### Extracted records:
----------
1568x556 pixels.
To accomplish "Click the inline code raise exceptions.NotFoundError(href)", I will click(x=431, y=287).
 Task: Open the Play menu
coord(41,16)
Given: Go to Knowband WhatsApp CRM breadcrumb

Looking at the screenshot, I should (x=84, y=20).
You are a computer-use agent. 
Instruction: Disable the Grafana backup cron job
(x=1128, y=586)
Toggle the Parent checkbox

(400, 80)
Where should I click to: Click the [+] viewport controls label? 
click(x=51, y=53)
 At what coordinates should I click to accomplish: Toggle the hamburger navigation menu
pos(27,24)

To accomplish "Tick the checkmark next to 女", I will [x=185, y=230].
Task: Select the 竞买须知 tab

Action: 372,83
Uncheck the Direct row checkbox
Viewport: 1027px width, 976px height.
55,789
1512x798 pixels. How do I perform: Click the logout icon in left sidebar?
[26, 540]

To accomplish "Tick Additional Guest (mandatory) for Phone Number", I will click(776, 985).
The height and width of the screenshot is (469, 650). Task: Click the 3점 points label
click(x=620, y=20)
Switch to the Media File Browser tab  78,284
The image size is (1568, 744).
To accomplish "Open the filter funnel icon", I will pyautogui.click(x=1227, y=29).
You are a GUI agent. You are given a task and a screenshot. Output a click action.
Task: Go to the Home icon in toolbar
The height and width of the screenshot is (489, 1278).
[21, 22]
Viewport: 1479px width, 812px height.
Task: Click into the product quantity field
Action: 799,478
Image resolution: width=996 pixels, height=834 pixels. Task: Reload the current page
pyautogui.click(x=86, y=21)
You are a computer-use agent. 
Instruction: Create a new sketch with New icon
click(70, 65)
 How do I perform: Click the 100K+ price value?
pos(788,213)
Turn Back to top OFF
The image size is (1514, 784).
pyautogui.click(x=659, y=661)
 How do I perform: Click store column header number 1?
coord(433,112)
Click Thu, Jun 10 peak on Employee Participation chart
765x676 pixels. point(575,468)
----------
### Activity:
Set down exactly the lines of the listing above, from the line holding "The image size is (1514, 784)." through its last line, with nothing added.

### Finished task:
The image size is (1514, 784).
pyautogui.click(x=659, y=661)
 How do I perform: Click store column header number 1?
coord(433,112)
Click Thu, Jun 10 peak on Employee Participation chart
765x676 pixels. point(575,468)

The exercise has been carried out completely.